This example discusses the implementation of an Anypoint Connector for an API exposed through a Java SDK. Follow the process in this document to build a Java SDK-based connector for any service.

Java client libraries are in many cases the best option for integrating with a remote service. If the client library is officially supported by the application provider, or even if it is unofficial but widely used, it likely implements best practices for integrating with the application in common use cases. 

Prerequisites

This document assumes familiarity with the Anypoint connector architecture as described in Anypoint Connector DevKit. Furthermore, it assumes that you have created a new connector project as described in Creating an Anypoint Connector Project.

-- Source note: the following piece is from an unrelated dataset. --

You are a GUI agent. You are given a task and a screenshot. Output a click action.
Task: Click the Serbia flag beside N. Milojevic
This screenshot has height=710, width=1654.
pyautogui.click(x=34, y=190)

SDK-Based Connector Architecture

The overall architecture of a SDK-based connector looks like this:

java_client_architecture2 

The components of the connector include:

  • SDK - The Java SDK that exposes the authentication methods and the supported operations. See section Adding an SDK to a Connector Project

  • Entity Classes - Supporting data model entity classes, which typically are defined by the Java SDK

  • @Connector - The @Connector class that you implement based on the skeleton generated by DevKit

In practice, although the Java SDK usually communicates with a RESTful or SOAP-based web service, it encapsulates all the required client logic in Java, and the added work and complexity of building the client layer of the connector. The SDK may also hide non-standard behavior of badly designed web services behind a more manageable Java façade.

Example Connector

The example for this discussion is the MuleSoft Twitter connector, which is based on the unofficial but widely used twitter4j client library. The source code for the Twitter Connector on GitHub is available and referenced in the discussion section. 

The Twitter connector illustrates many aspects of DevKit functionality. The focus of this discussion is on the relationship between the SDK and the @Connector class.

For authentication, the Twitter connector implements an interesting hybrid approach, defined in TwitterConnector.java:

  • The Twitter4J client library implements its own OAuth support, which the Mule connector leverages

  • Because the connector does not use DevKit’s OAuth support, it is possible to use DevKit’s connection strategies.

Adding an SDK to a Connector Project

Depending upon how your SDK is delivered, you can add it to your project’s Maven POM file.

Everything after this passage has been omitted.